In a by-election held on 9 October 2019, a ward previously held by a DA councillor was won by the ANC candidate. The council was reconfigured as seen below:

| Party |  | Ward | PR list | Total |
|---|---|---|---|---|
|  | African National Congress | 27 | 10 | 37 |
|  | Democratic Alliance | 5 | 9 | 14 |
|  | Economic Freedom Fighters | 0 | 9 | 9 |
|  | Freedom Front Plus | 0 | 2 | 2 |
|  | Sakhisizwe Progressive Movement | 0 | 1 | 1 |
| Total |  | 32 | 31 | 63 |

==November 2021 election==

The following table shows the results of the 2021 election.

| Party |  | Ward |  |  | List |  |  | Total seats |
| Votes | % | Seats | Votes | % | Seats |
|  | African National Congress | 22,287 | 40.31 | 24 | 23,652 | 41.83 | 2 | 26 |
|  | Democratic Alliance | 14,707 | 26.60 | 7 | 15,007 | 26.54 | 10 | 17 |
|  | Economic Freedom Fighters | 10,836 | 19.60 | 0 | 11,397 | 20.15 | 13 | 13 |
|  | Freedom Front Plus | 2,538 | 4.59 | 0 | 2,536 | 4.48 | 3 | 3 |
|  | Azania Resident Party | 1,154 | 2.09 | 1 | 1,174 | 2.08 | 1 | 2 |
|  | African Transformation Movement | 748 | 1.35 | 0 | 715 | 1.26 | 1 | 1 |
|  | Independent candidates | 1,450 | 2.62 | 0 |  |  |  | 0 |
|  | Inkatha Freedom Party | 433 | 0.78 | 0 | 706 | 1.25 | 1 | 1 |
|  | Sakhisizwe Progressive Movement | 276 | 0.50 | 0 | 249 | 0.44 | 0 | 0 |
|  | African People's Convention | 232 | 0.42 | 0 | 224 | 0.40 | 0 | 0 |
|  | Singukukhanya Kwezwe Christian Party | 217 | 0.39 | 0 | 216 | 0.38 | 0 | 0 |
|  | Disability and Older Person Political Party | 133 | 0.24 | 0 | 266 | 0.47 | 0 | 0 |
|  | United Democratic Movement | 120 | 0.22 | 0 | 122 | 0.22 | 0 | 0 |
|  | Patriotic Alliance | 101 | 0.18 | 0 | 130 | 0.23 | 0 | 0 |
|  | Congress of the People | 56 | 0.10 | 0 | 153 | 0.27 | 0 | 0 |
| Total |  | 55,288 | 100.00 | 32 | 56,547 | 100.00 | 31 | 63 |
| Valid votes |  | 55,288 | 98.21 |  | 56,547 | 98.37 |  |  |
| Invalid/blank votes |  | 1,010 | 1.79 |  | 936 | 1.63 |  |  |
| Total votes |  | 56,298 | 100.00 |  | 57,483 | 100.00 |  |  |
| Registered voters/turnout |  | 141,058 | 39.91 |  | 141,058 | 40.75 |  |  |

===By-elections from November 2021===
The following by-elections were held to fill vacant ward seats in the period since the election in November 2021.
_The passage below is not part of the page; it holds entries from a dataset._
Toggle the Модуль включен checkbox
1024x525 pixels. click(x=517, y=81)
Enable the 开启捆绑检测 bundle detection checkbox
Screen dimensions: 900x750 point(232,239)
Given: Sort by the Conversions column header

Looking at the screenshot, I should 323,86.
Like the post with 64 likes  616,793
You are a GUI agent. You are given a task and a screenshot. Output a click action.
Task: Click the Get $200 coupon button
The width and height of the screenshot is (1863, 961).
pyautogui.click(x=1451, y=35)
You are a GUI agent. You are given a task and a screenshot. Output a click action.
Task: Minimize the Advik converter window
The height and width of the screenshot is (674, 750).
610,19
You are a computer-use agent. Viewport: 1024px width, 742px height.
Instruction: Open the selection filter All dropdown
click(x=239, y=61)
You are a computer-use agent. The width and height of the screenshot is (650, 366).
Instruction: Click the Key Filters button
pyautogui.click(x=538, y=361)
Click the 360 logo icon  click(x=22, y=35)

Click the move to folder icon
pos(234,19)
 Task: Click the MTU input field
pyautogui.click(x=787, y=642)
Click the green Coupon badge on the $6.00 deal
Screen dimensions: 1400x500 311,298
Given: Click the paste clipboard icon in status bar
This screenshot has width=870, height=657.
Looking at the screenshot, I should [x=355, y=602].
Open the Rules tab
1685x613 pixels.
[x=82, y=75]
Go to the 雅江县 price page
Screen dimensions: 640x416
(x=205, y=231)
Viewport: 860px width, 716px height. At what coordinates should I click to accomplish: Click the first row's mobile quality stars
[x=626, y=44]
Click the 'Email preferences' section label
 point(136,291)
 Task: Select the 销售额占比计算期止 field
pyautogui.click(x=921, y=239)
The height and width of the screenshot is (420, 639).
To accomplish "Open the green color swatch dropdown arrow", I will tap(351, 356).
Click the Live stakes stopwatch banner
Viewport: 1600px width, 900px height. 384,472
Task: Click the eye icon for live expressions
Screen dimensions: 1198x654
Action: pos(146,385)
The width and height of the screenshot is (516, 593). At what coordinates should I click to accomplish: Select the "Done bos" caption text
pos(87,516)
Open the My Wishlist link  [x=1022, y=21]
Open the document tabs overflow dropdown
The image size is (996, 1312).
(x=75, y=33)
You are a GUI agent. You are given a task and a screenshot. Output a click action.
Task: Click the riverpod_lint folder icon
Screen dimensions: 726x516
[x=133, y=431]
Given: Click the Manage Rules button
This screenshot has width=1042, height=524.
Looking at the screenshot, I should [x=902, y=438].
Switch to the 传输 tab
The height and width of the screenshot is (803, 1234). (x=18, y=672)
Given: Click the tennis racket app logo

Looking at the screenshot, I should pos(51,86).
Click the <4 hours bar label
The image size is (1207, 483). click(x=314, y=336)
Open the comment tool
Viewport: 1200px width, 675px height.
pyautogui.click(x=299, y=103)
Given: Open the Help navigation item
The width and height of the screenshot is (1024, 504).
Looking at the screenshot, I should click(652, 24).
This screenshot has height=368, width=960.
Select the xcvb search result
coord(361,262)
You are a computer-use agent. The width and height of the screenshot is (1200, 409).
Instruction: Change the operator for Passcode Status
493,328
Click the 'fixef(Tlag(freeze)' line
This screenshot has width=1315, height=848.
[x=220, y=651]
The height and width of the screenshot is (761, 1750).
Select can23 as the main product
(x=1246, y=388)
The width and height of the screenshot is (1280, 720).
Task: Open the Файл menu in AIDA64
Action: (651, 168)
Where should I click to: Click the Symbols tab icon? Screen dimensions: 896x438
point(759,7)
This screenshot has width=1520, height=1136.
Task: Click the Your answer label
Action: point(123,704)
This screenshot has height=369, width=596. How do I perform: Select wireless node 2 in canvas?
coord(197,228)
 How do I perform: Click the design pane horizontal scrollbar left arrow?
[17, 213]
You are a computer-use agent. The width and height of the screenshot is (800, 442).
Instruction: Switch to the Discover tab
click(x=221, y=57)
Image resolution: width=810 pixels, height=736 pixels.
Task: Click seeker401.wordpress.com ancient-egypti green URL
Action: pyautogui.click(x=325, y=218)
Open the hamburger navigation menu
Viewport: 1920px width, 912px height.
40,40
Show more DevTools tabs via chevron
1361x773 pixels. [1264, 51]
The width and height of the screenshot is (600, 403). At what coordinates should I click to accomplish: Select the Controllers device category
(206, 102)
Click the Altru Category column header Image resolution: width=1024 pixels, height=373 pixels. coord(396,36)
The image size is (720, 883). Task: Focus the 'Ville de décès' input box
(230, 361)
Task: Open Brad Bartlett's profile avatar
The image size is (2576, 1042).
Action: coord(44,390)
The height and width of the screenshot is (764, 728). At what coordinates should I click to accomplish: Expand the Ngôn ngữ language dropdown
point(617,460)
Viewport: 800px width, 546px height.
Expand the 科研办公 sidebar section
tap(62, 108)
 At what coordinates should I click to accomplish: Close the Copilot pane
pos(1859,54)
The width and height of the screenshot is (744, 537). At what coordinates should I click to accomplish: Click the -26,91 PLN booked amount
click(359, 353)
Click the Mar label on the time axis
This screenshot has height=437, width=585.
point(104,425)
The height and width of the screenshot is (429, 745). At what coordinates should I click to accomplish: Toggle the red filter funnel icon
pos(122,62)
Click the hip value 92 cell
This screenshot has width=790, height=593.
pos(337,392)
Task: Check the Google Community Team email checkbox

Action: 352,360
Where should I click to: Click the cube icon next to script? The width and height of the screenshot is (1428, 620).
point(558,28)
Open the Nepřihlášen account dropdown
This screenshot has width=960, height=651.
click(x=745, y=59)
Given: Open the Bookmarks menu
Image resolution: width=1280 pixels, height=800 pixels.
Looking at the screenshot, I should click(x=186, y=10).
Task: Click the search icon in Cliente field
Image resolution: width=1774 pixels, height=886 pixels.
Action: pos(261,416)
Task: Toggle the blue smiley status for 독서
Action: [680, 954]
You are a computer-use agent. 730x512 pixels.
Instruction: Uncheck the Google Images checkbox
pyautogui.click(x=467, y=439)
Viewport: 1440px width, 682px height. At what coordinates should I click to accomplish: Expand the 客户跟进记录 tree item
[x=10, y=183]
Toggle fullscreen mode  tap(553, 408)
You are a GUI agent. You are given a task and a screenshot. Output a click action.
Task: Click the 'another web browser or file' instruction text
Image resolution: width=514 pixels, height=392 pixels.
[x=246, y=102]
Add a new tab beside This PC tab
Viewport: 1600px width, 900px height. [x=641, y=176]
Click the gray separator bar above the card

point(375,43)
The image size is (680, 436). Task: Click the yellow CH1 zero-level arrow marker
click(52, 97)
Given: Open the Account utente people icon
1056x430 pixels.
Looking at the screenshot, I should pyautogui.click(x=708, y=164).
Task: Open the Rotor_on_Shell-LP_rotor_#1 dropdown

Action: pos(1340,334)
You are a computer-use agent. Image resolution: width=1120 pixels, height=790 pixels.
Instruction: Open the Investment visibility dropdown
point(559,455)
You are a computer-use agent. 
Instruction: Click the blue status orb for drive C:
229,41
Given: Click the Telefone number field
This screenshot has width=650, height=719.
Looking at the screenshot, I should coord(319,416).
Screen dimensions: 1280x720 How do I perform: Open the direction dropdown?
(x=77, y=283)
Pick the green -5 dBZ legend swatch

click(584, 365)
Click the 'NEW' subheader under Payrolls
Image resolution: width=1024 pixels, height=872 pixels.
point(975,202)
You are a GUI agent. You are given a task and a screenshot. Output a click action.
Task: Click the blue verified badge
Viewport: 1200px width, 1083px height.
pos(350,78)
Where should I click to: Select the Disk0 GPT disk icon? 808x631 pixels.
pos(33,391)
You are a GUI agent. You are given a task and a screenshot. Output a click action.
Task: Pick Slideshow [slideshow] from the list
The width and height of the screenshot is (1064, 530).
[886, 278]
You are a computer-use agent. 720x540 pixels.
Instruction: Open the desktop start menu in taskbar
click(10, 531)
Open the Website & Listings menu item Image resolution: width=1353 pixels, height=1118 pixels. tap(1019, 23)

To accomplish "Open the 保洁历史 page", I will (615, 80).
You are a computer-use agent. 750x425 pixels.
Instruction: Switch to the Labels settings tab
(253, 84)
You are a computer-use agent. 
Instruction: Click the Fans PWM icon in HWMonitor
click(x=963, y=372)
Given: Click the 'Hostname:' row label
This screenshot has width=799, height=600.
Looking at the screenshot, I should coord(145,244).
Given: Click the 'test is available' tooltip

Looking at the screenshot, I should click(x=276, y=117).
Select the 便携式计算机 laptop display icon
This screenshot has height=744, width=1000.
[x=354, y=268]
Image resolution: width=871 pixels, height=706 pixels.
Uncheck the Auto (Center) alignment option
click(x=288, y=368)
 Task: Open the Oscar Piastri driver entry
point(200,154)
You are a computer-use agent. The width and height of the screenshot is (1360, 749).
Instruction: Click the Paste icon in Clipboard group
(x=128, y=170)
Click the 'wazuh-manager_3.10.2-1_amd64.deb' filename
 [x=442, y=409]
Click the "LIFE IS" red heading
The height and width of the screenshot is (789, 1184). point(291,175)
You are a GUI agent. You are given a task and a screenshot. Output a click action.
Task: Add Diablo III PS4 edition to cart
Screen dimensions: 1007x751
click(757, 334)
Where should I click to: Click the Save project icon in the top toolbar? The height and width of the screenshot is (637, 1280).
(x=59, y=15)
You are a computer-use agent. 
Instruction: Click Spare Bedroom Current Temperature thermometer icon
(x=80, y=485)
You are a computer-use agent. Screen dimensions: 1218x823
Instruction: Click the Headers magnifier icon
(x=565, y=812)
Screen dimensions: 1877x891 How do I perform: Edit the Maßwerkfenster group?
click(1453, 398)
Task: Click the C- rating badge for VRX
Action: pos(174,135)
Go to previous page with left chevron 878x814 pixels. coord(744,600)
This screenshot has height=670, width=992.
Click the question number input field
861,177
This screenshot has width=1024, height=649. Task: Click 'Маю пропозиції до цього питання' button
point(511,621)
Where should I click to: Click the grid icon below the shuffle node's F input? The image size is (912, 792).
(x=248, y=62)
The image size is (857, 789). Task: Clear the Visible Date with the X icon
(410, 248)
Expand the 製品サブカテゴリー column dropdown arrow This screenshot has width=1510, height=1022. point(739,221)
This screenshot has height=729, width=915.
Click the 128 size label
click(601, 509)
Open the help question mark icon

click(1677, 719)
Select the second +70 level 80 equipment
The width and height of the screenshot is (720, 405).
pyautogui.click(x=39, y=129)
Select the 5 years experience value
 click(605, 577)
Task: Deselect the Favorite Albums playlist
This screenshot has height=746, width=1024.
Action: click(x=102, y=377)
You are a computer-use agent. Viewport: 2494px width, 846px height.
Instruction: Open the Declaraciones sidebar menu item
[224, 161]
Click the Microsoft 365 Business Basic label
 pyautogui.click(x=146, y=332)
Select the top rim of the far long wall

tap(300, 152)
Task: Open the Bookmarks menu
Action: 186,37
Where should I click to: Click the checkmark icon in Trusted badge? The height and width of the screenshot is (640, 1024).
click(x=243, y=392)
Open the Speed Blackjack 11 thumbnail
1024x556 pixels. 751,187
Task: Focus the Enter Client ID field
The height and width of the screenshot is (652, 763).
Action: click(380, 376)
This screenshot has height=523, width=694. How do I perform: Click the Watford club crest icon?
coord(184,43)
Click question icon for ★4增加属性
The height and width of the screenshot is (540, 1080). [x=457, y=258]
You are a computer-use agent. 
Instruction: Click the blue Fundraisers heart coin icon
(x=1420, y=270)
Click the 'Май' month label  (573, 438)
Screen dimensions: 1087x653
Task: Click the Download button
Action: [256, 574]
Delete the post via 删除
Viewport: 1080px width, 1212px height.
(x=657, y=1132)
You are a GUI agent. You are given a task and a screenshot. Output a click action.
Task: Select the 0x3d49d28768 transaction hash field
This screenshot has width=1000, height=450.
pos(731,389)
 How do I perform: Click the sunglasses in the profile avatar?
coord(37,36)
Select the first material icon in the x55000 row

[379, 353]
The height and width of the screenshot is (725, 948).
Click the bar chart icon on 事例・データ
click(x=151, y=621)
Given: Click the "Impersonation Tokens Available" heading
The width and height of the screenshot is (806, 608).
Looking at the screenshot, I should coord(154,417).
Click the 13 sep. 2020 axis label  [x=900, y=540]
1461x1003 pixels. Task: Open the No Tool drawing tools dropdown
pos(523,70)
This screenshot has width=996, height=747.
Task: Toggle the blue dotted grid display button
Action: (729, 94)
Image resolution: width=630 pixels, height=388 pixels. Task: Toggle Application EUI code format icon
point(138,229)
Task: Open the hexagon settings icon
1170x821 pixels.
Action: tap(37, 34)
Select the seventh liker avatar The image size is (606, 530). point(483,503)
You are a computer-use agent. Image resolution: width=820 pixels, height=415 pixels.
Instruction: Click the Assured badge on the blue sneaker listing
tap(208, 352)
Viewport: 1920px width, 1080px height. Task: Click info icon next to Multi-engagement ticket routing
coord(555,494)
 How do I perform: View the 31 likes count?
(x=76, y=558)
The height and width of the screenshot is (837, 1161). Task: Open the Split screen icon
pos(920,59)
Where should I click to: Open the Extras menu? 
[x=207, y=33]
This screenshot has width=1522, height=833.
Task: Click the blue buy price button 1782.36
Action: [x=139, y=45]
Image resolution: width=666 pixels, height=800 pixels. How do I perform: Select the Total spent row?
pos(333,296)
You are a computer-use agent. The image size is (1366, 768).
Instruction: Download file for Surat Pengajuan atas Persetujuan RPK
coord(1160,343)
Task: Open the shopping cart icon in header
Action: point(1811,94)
| Date | Ward | Party of the previous councillor |  | Party of the newly elected councillor |  |
|---|---|---|---|---|---|
| 23 Nov 2022 | 25 |  | Democratic Alliance |  | Democratic Alliance |
| 8 Nov 2023 | 21 |  | Democratic Alliance |  | Democratic Alliance |
| 28 Feb 2024 | 4 |  | African National Congress |  | African National Congress |
| 5 Nov 2025 | 14 |  | African National Congress |  | African National Congress |

On 28 February 2024, the uMkhonto we Sizwe party contested its first election outside KwaZulu-Natal, finishing second on 28% behind the ANC on 51%.